Lines from the one with "You are a computer-use" through the end of the records, and no others, are what the answer should contain, copied exactly; please keep pictures out.
━━━━━ DATA RECORDS ━━━━━
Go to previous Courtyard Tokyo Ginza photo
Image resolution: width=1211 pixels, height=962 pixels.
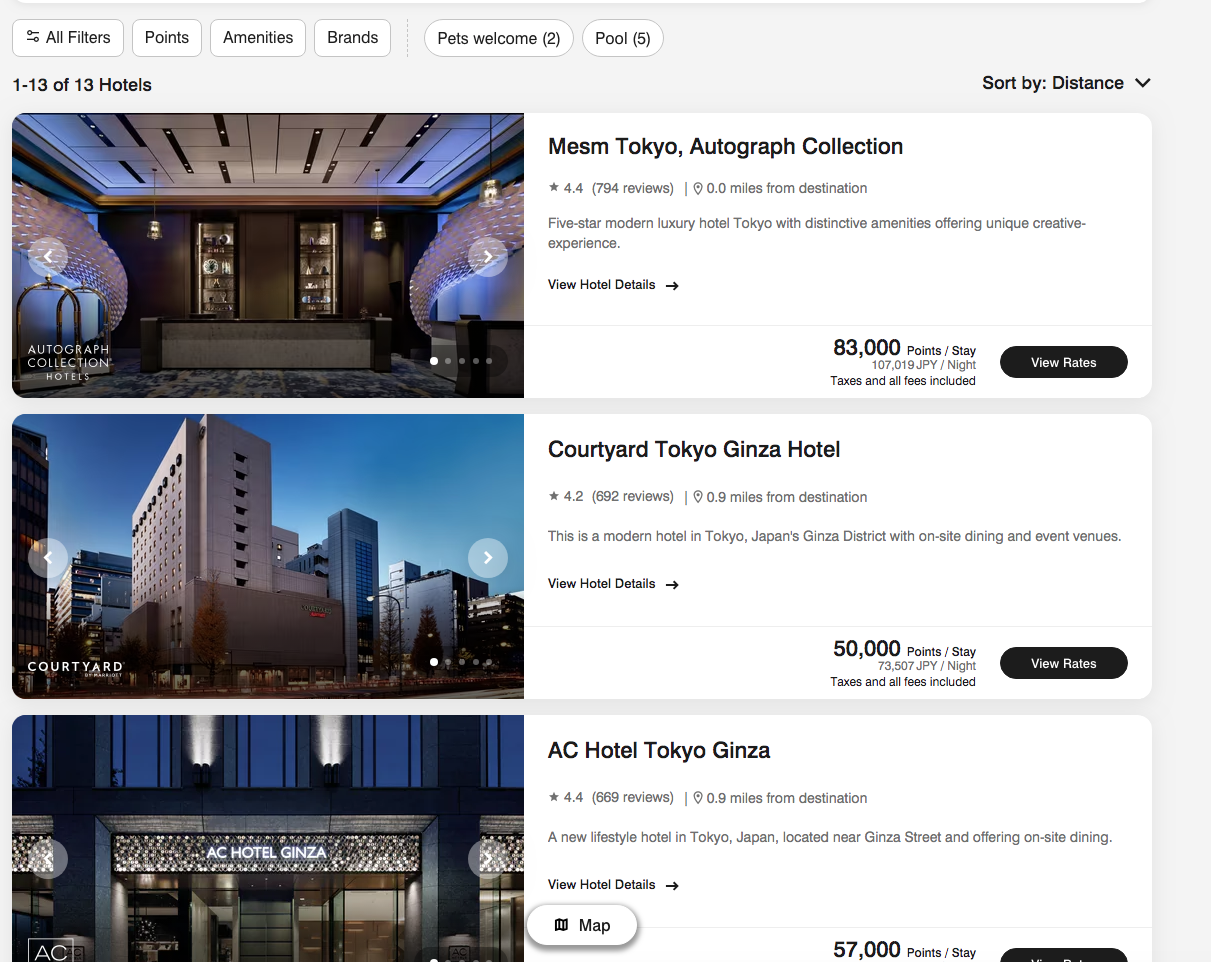point(48,558)
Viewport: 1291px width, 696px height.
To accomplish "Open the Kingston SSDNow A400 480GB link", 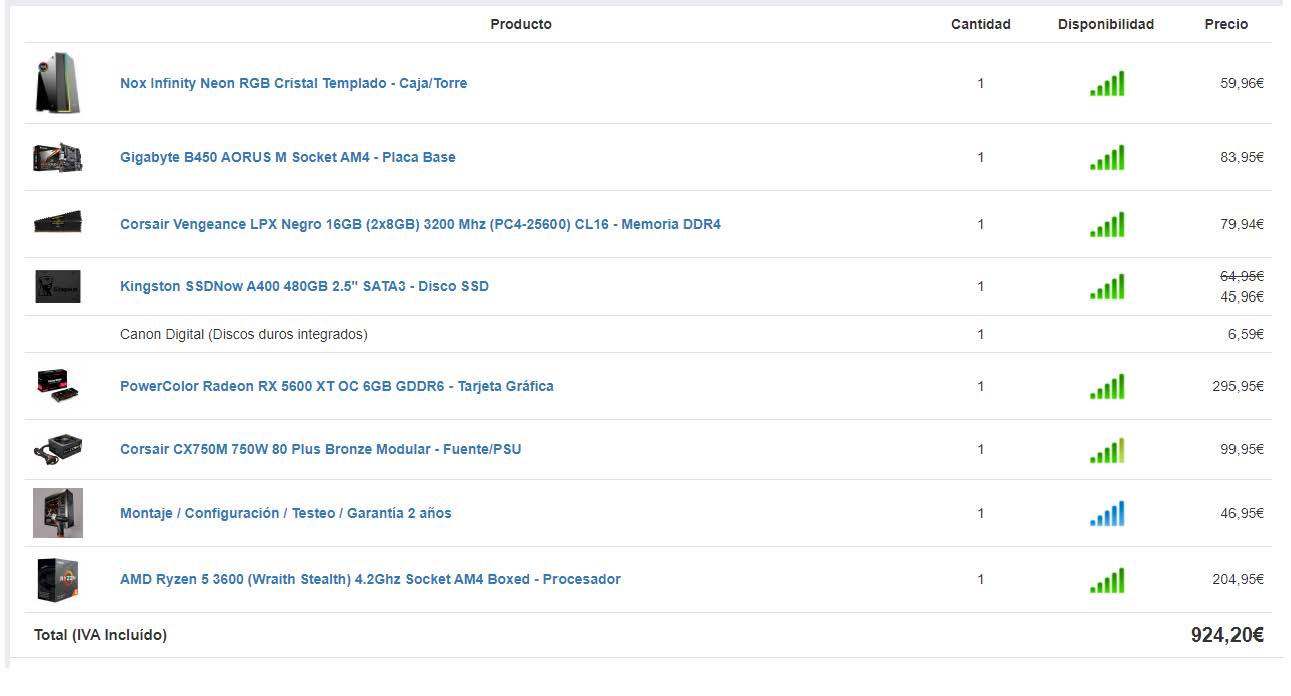I will pos(304,286).
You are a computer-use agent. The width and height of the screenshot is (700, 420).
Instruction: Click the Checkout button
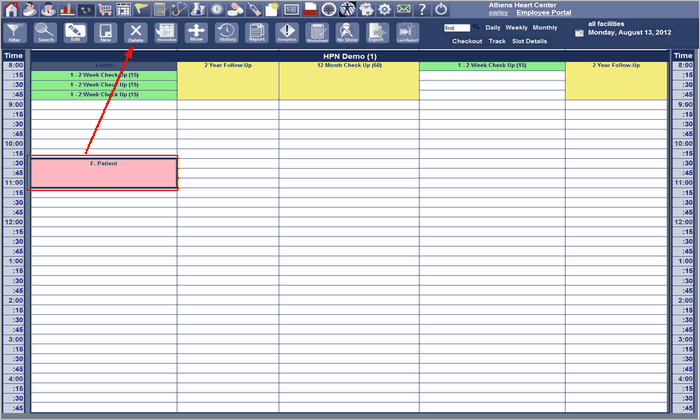click(466, 41)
━━━━━
◆ COMPLETED EXERCISE ◆
You are a computer-use agent. The width and height of the screenshot is (700, 420).
Instruction: Click the Checkout button
click(466, 41)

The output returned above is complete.